[Screen grounding entries]
—————
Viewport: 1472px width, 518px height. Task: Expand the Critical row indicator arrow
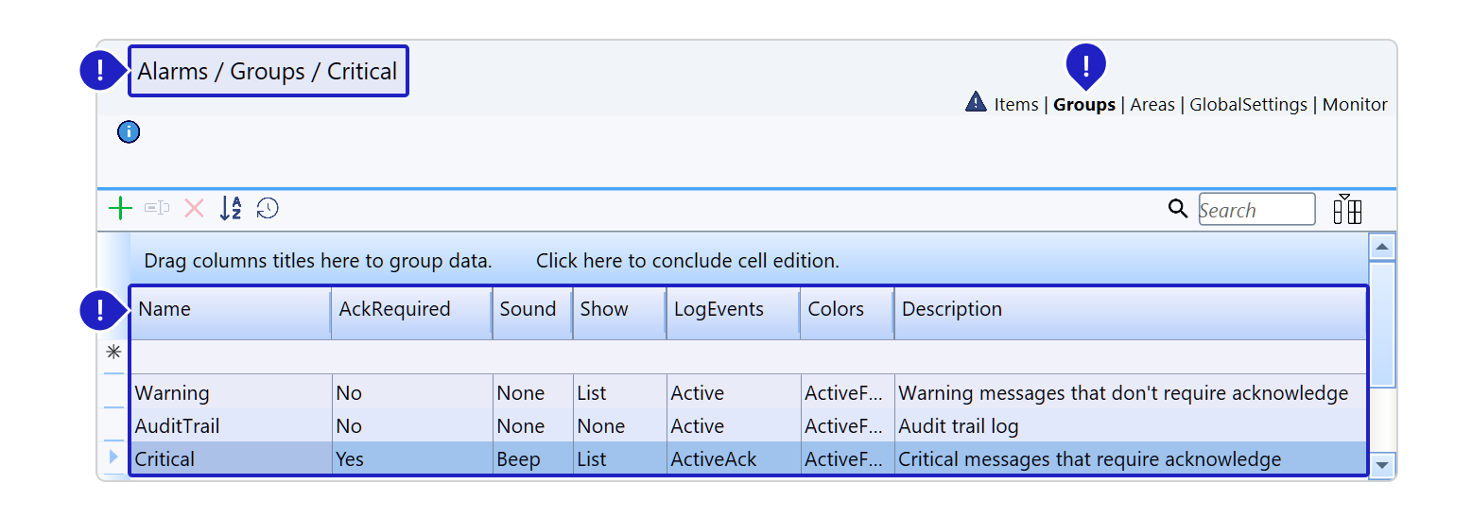click(x=114, y=458)
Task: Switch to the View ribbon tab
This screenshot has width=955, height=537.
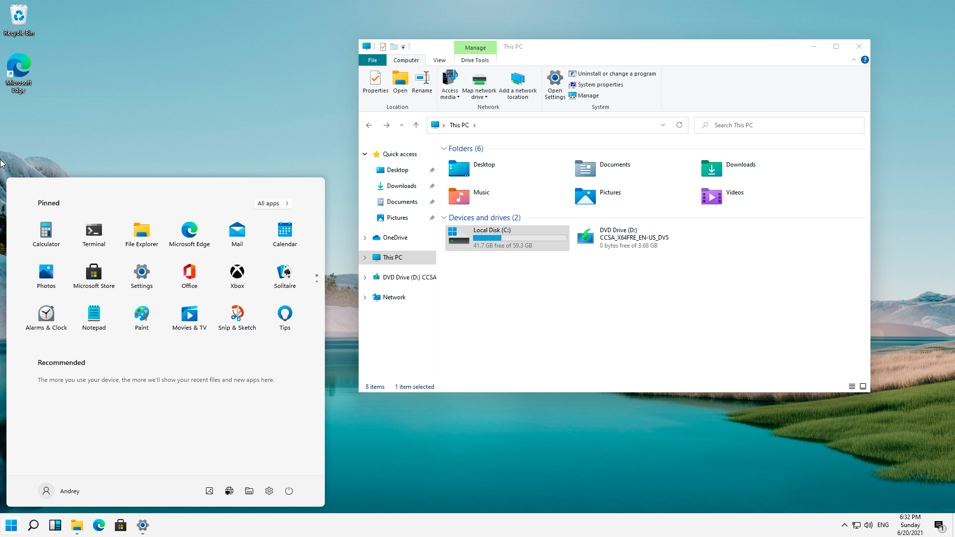Action: [439, 60]
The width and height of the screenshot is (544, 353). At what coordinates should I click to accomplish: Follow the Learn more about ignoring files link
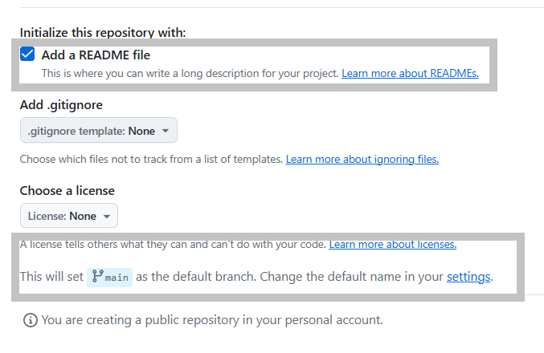[362, 160]
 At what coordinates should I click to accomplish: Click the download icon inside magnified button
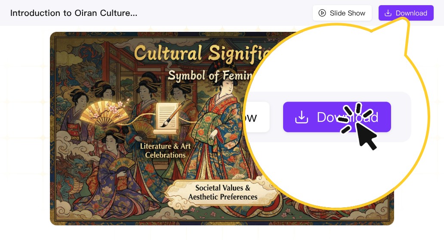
—————
| Problem |
Render the entries as a JSON list of strings, one string per line, starting with the line that contains "Task: Switch to the View ribbon tab" and going on through the end of the entries, with blank lines skipped. Leave the pictures out.

| Task answer |
[
  "Task: Switch to the View ribbon tab",
  "This screenshot has width=955, height=537.",
  "Action: [439, 60]",
  "The width and height of the screenshot is (544, 353). At what coordinates should I click to accomplish: Follow the Learn more about ignoring files link",
  "[362, 160]",
  " At what coordinates should I click to accomplish: Click the download icon inside magnified button"
]